*** Entries supplied

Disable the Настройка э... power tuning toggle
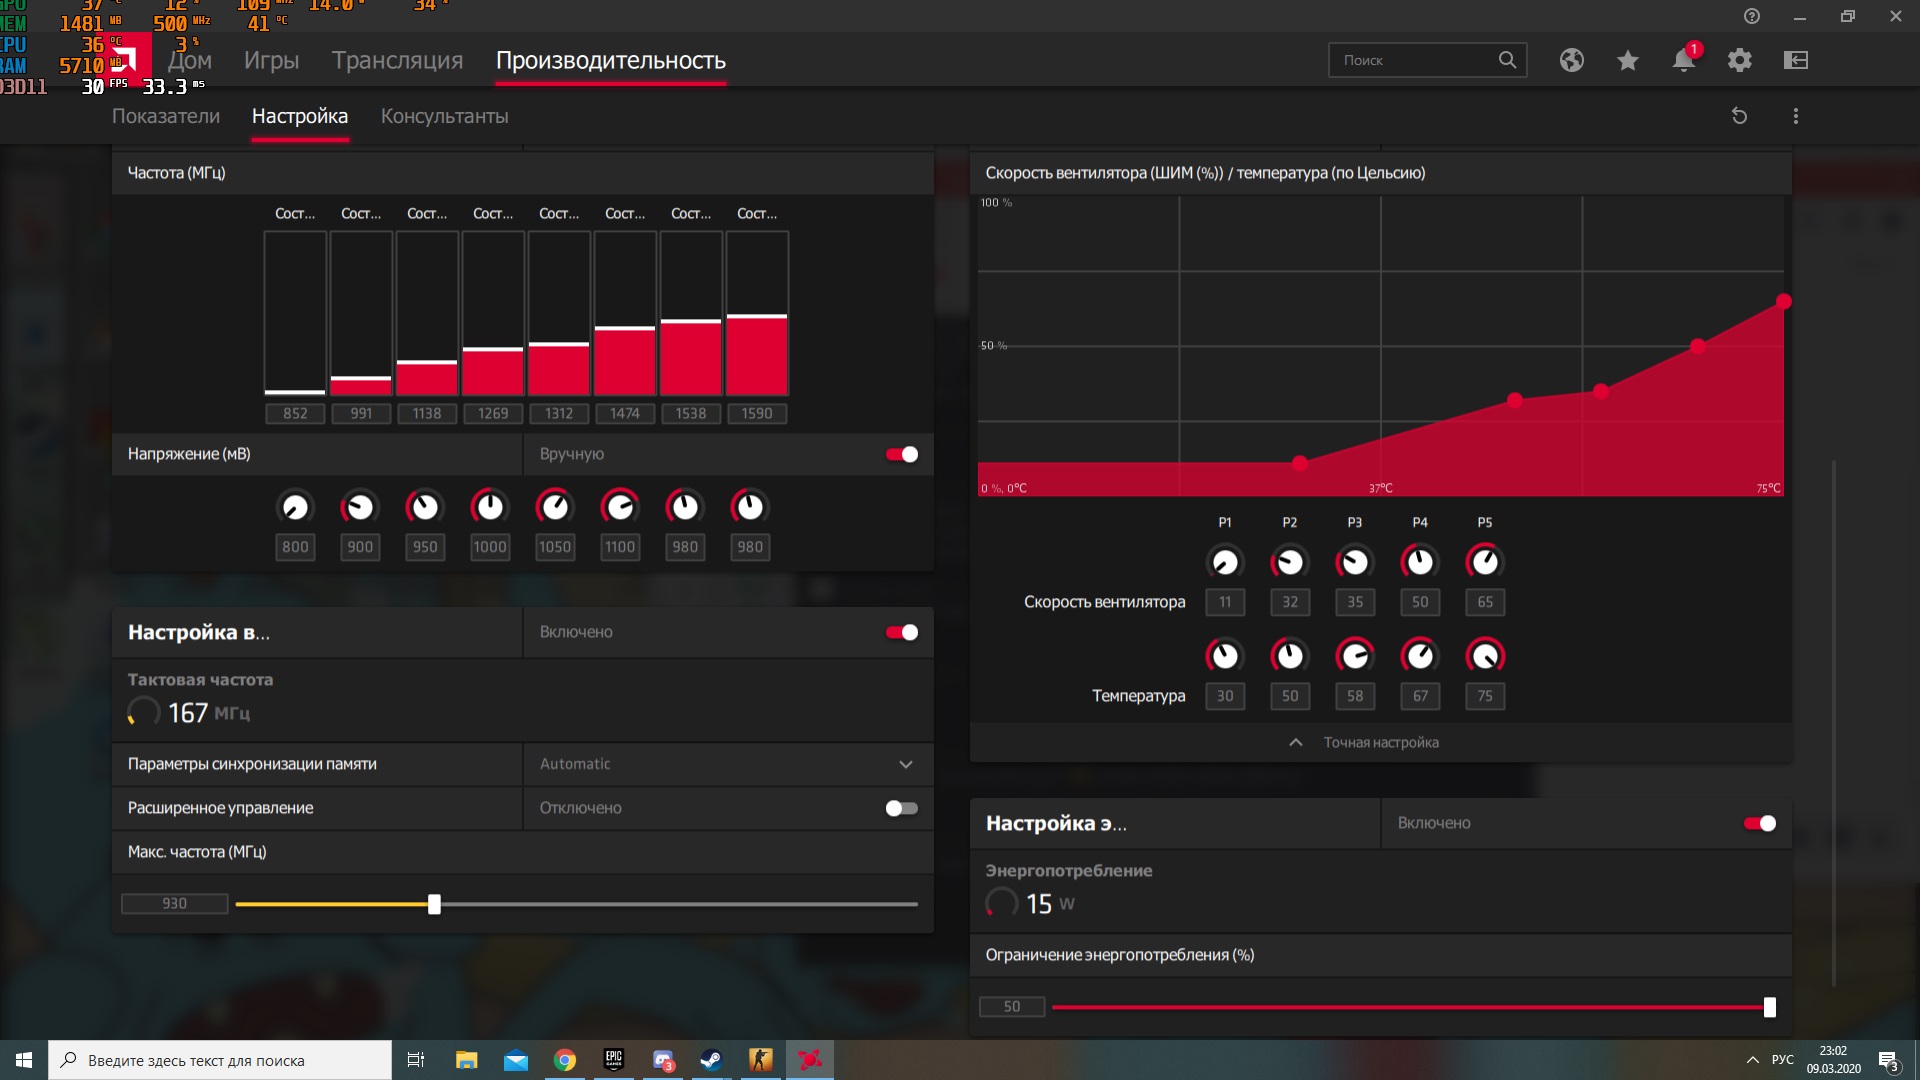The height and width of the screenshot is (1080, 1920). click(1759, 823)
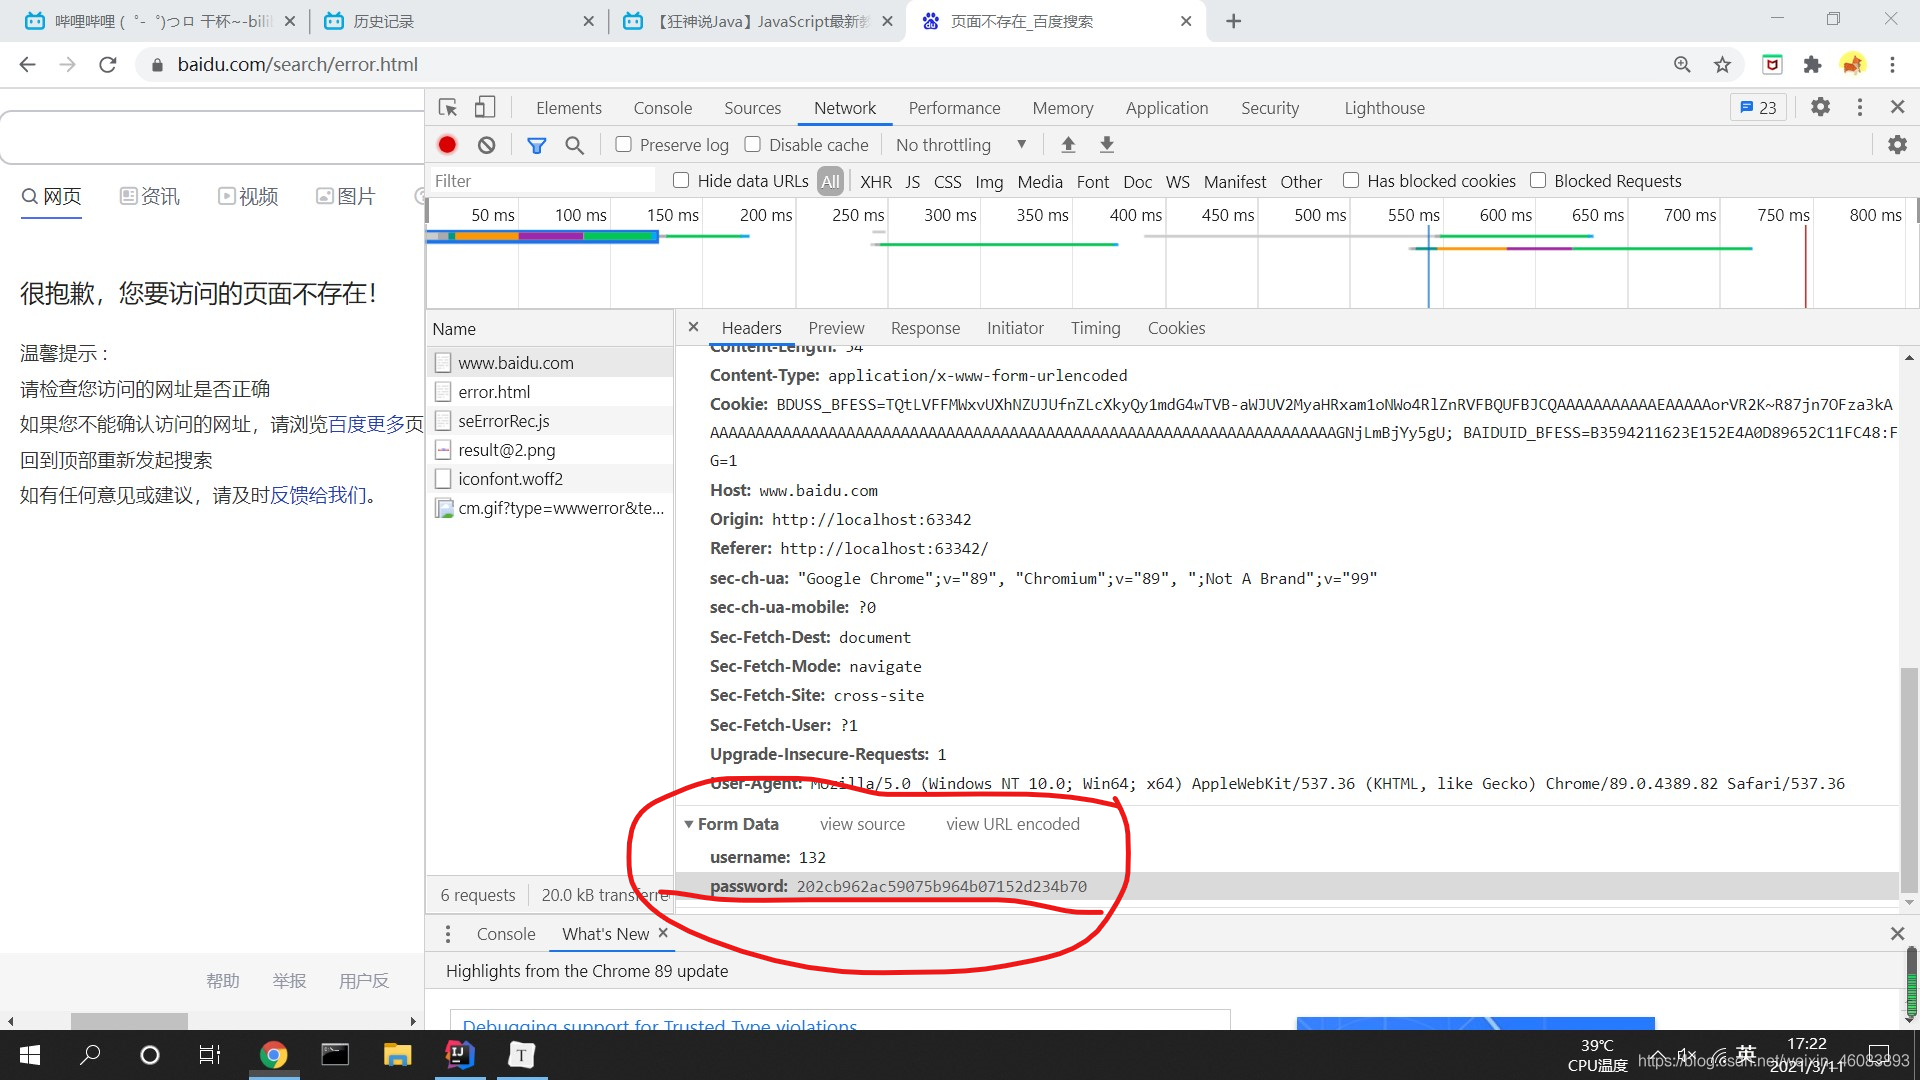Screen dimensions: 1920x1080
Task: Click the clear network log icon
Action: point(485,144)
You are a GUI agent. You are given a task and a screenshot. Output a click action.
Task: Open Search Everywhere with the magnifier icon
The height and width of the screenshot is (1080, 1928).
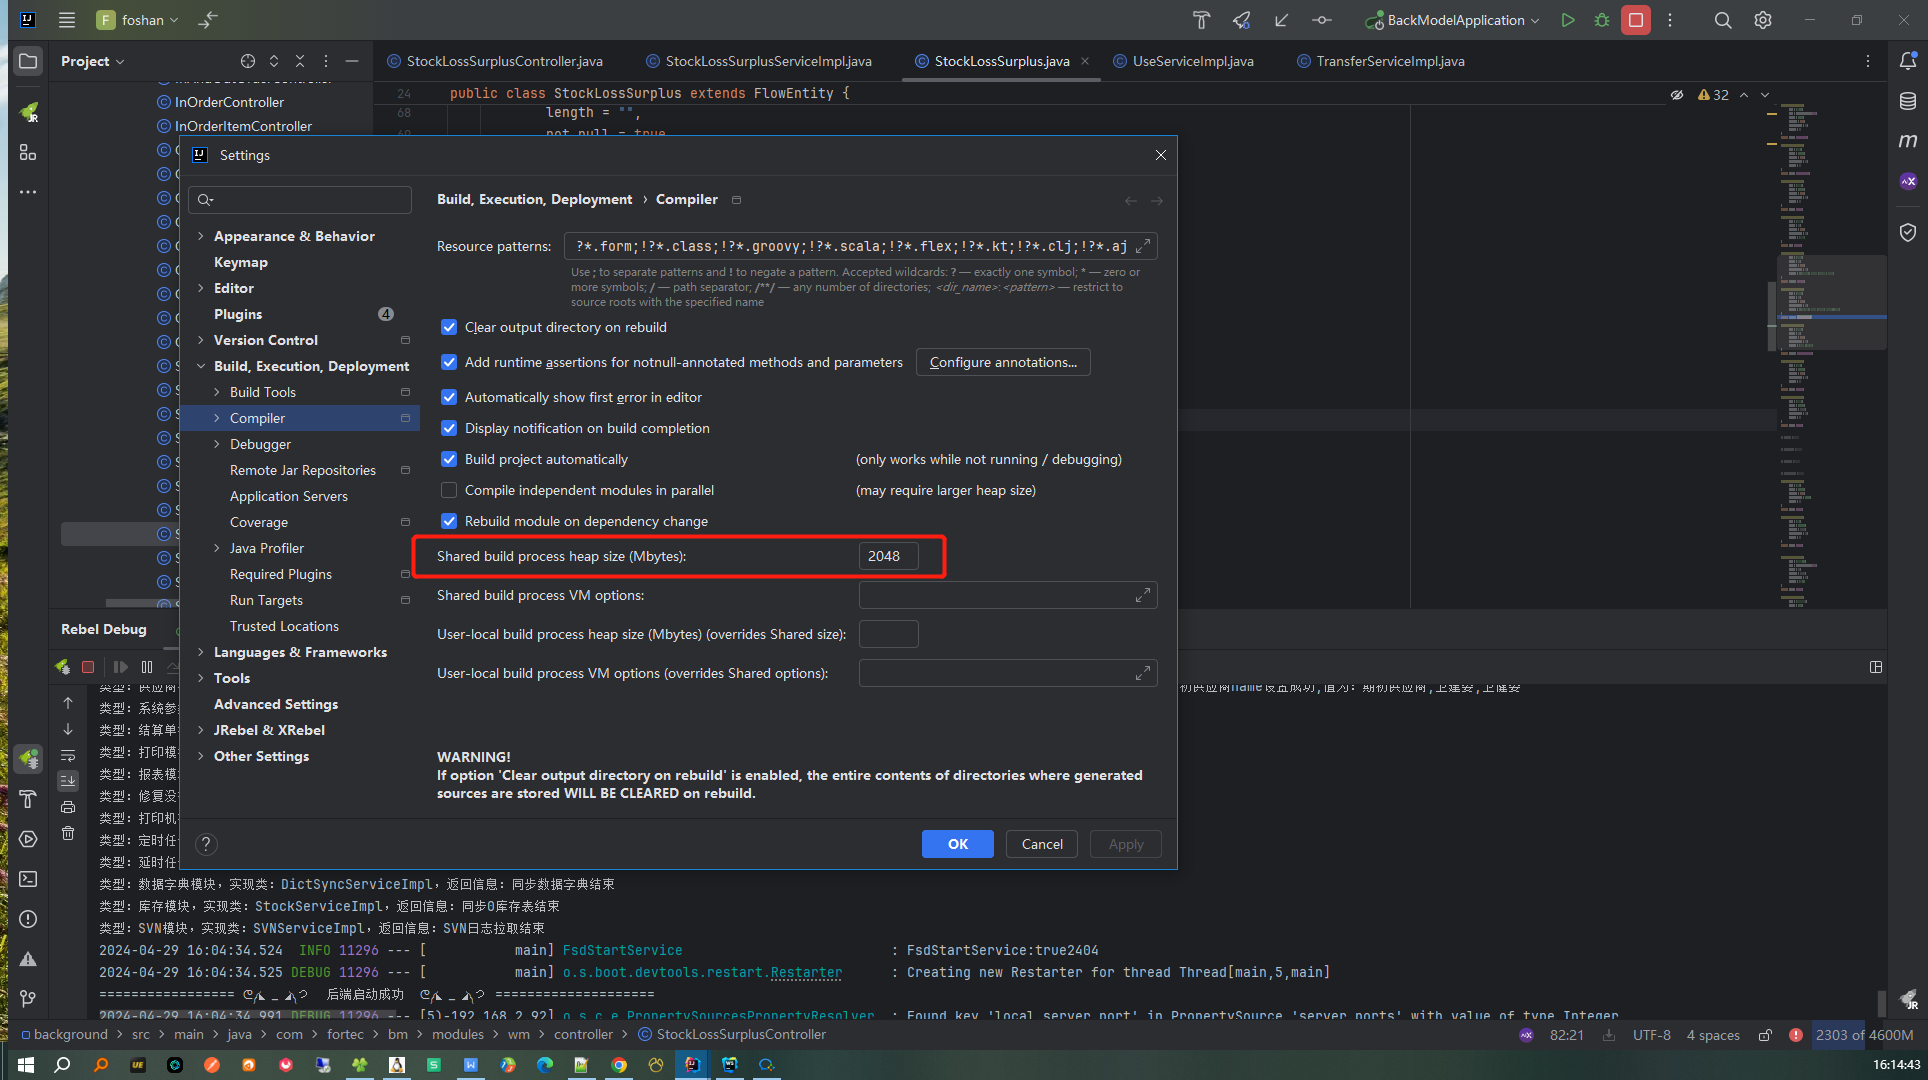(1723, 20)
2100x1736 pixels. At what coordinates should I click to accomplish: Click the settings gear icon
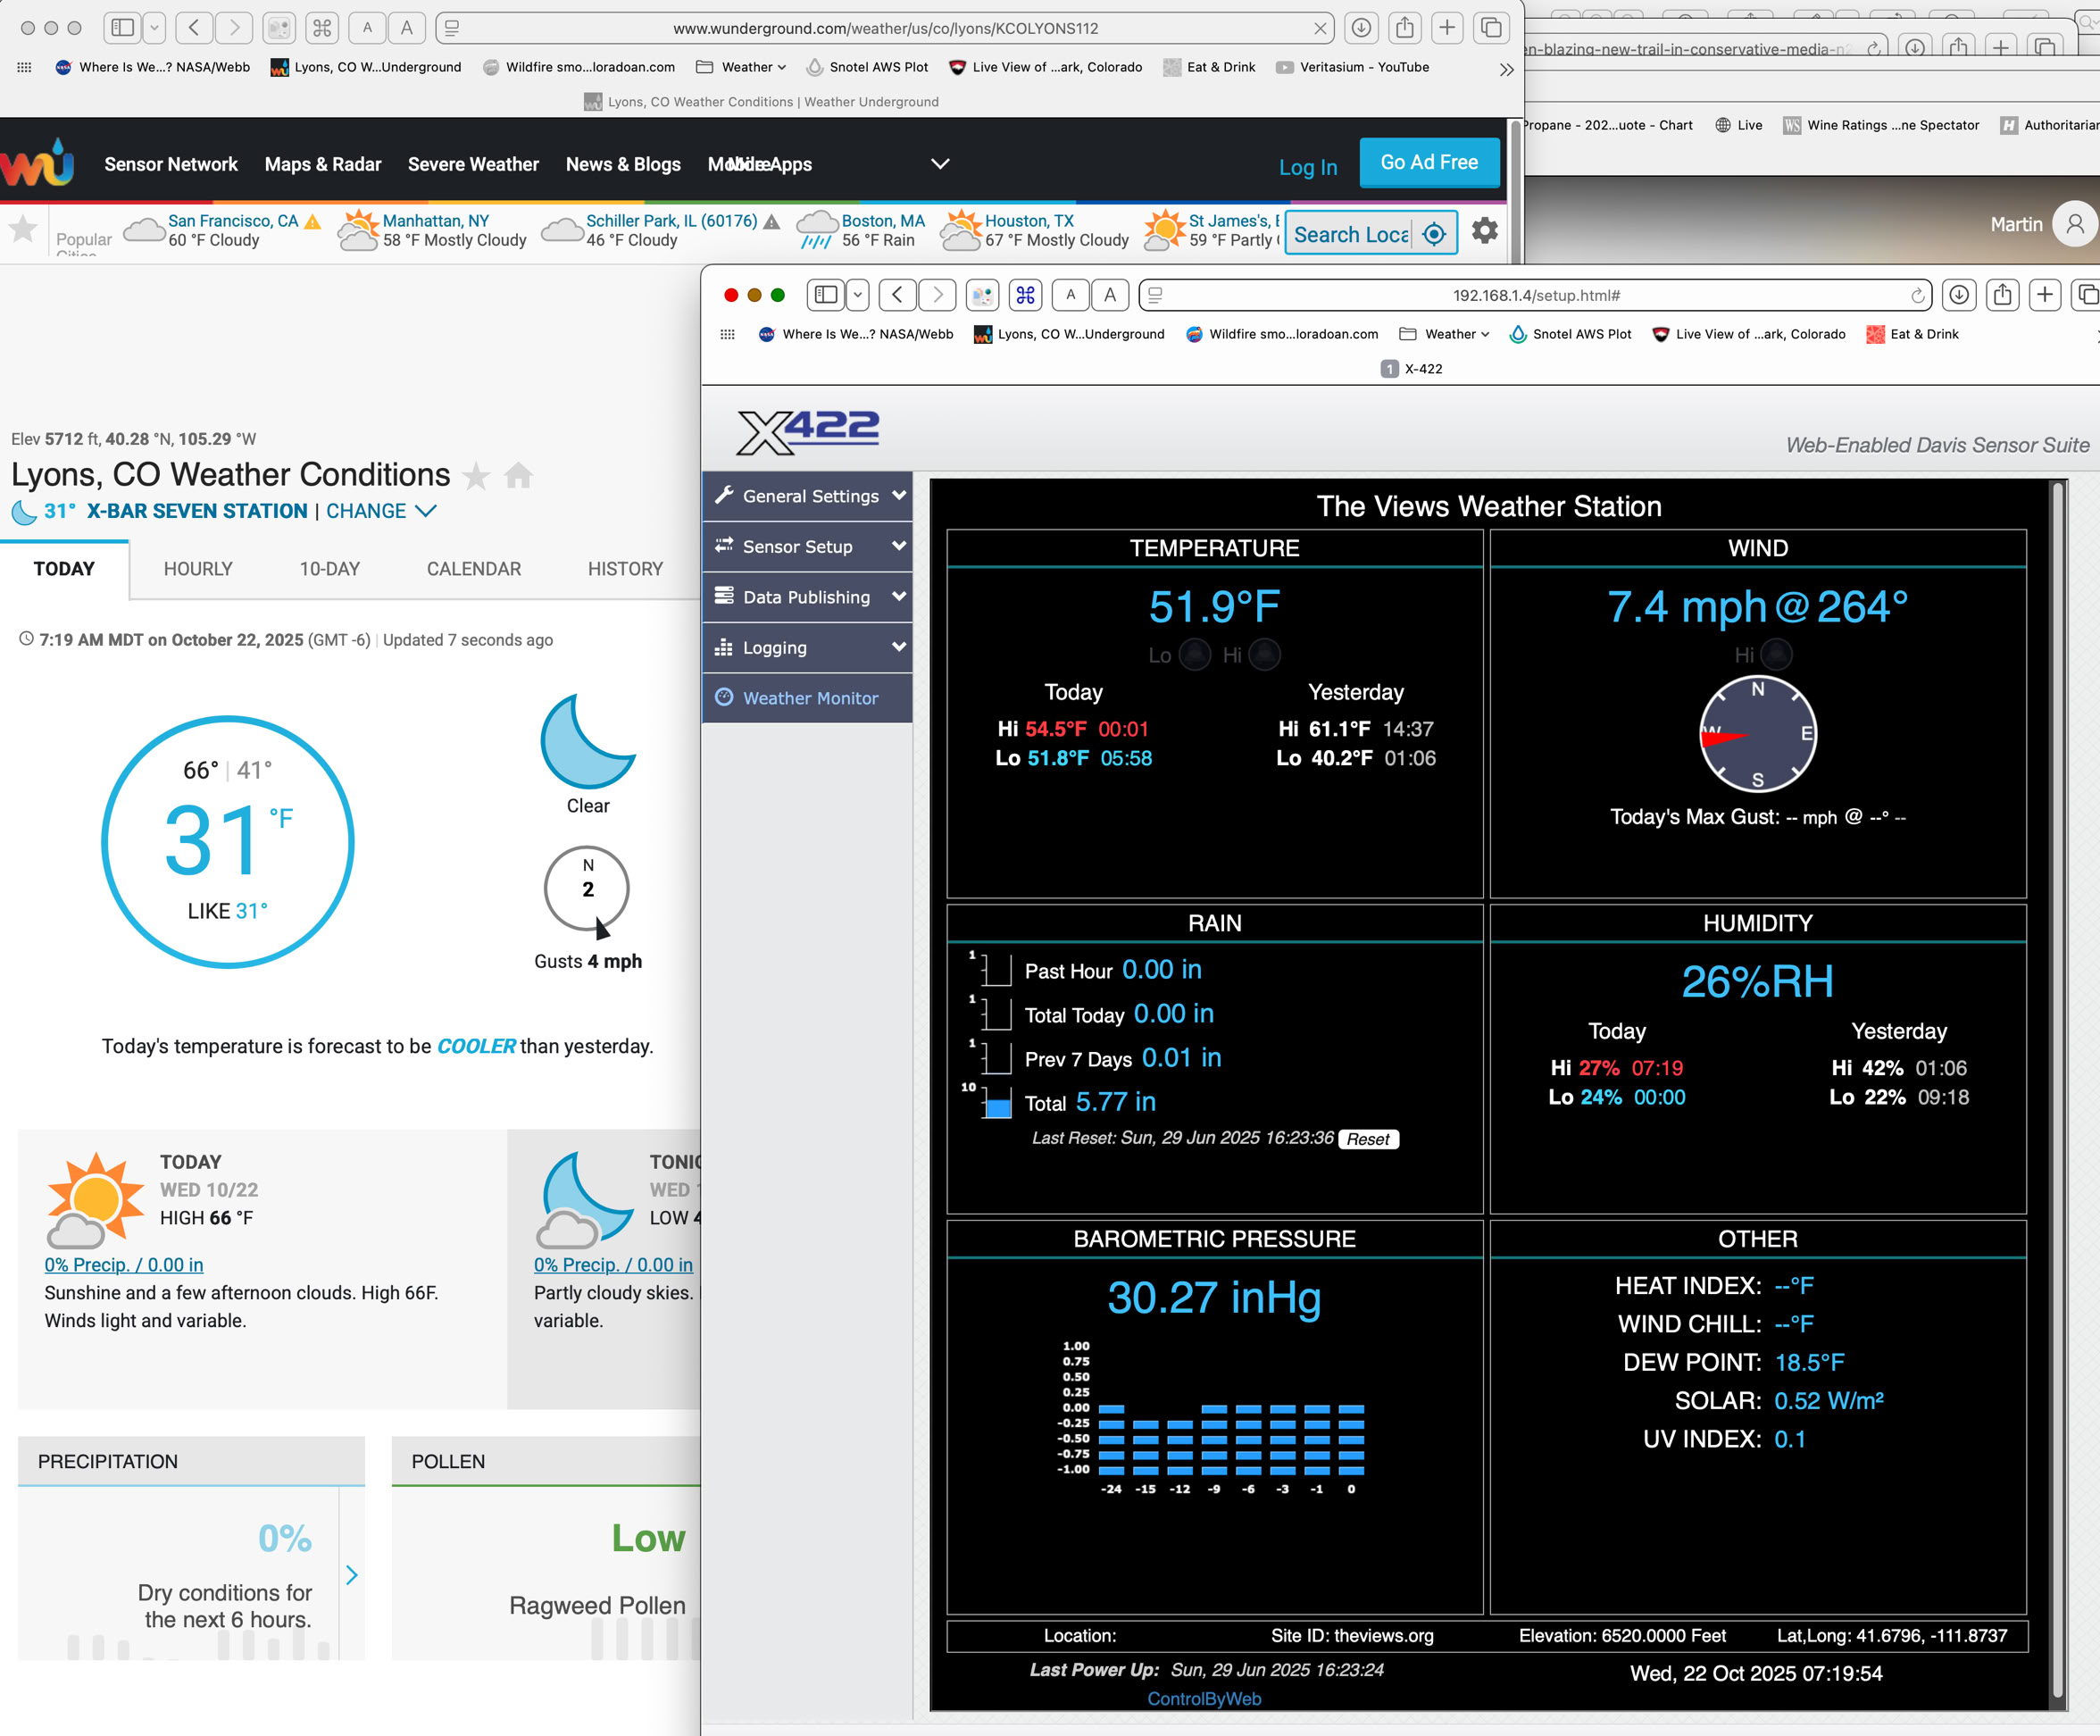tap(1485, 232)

******

- Task goal -
Count the lines in the listing above that contain the string "icon", treating uppercase and lowercase as different, and reply with the number alone.

- Output below -
3